Specht: There's a lot of criticism of the current penalties for filing late. The first fee is $200 and then it escalates from there based on how late the report is and how many stock trades were involved. People say that that's not strong enough.
So oftentimes the assumption is that if it's going to look bad for them, they would rather wait to file than face public backlash. And one expert I spoke with, his name was Kendrick Payne. He's with the Campaign Legal Center. And he brought up the case of Richard Burr and Senator Rand Paul.
Richard Burr, obviously, is from North Carolina. Rand Paul from Kentucky. Burr filed his stock trades back in February or March 2020, where it was revealed that he dumped some stock just before the pandemic really took hold. And he was under investigation by the DOJ for that. They've dropped their case, but he faced a lot of backlash and frankly, still does.
But then you look at the case of Senator Rand Paul. His wife bought stock in a company that makes an antiviral drug used to treat COVID-19. And it happened. She bought it in February of 2020, again right before the pandemic started. Well, Rand Paul did not disclose that transaction until August 2021, according to The Washington Post. So this expert said, look, you know, Richard Burr complied with the law and faced a ton of heat. And then you have Rand Paul. He largely avoided that backlash because he waited 16 months to report.
Terry: Now you’ve been using the words “fee” and “penalty” interchangeably.” But they aren’t Is it a fee or a penalty? Why isn’t it a penalty instead of a fee?
Specht: It's a fee. And speaking with people who are familiar with that process, the House Ethics Committee, said it referred to it as a fee. And other experts are quick to point out this is not something that goes on anyone's criminal record. It doesn't even really register on a civil level either.
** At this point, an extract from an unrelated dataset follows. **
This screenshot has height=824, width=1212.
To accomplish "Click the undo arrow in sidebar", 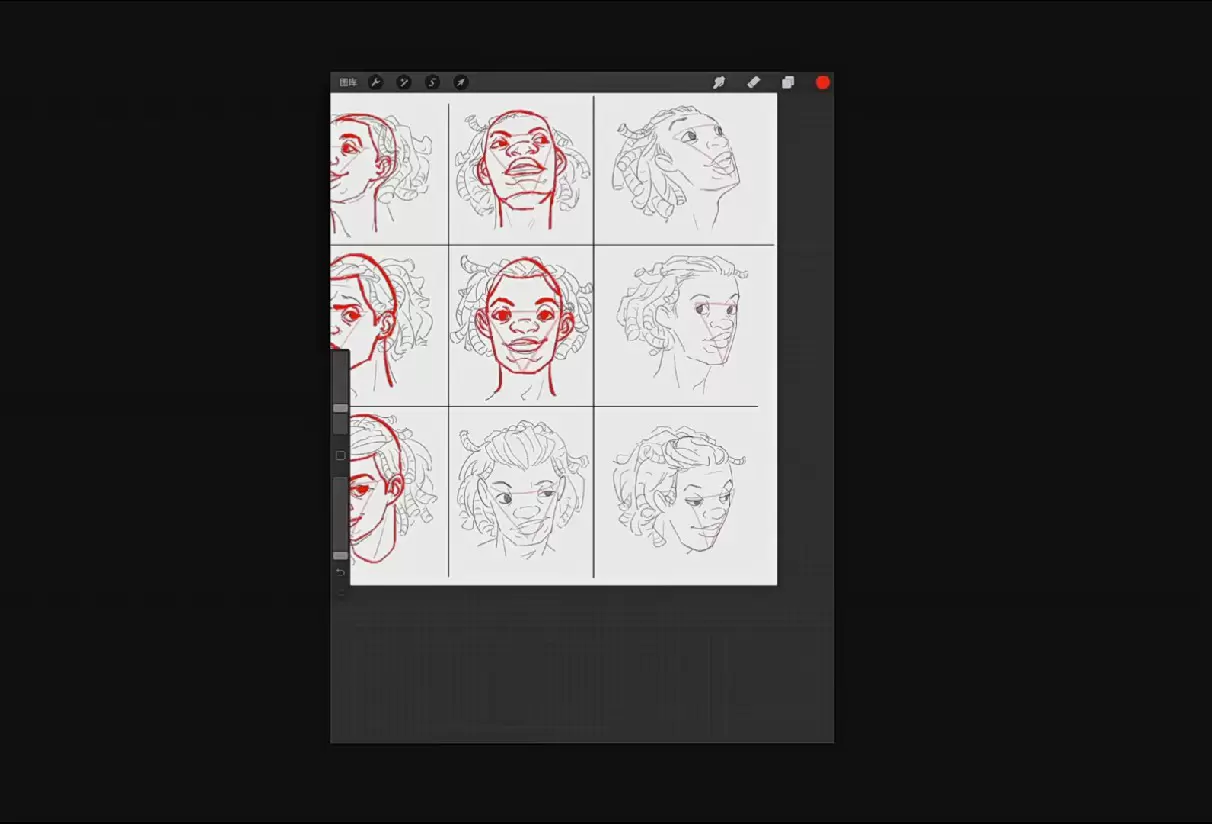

This is an administrative fee. And so, yes, it's in statute. But this is something that rarely, if ever, reaches a level of criminality, at least if you just file late.
Terry: How did you rate this claim by Cheri Beasley?
Specht: In the end, we rated this half true. It's true that these members of Congress are violating a law in STOCK Act, but it sort of glosses over the fact that most lawmakers are accused of filing late reports. You know, the law is designed to stop insider trading, but most are not accused of that and they are subject to fees. So it's a little misleading to say that Washington isn't doing anything about it. There is a system in place that obviously Congress members have to pay if they violate it. So that's why we rated it half true.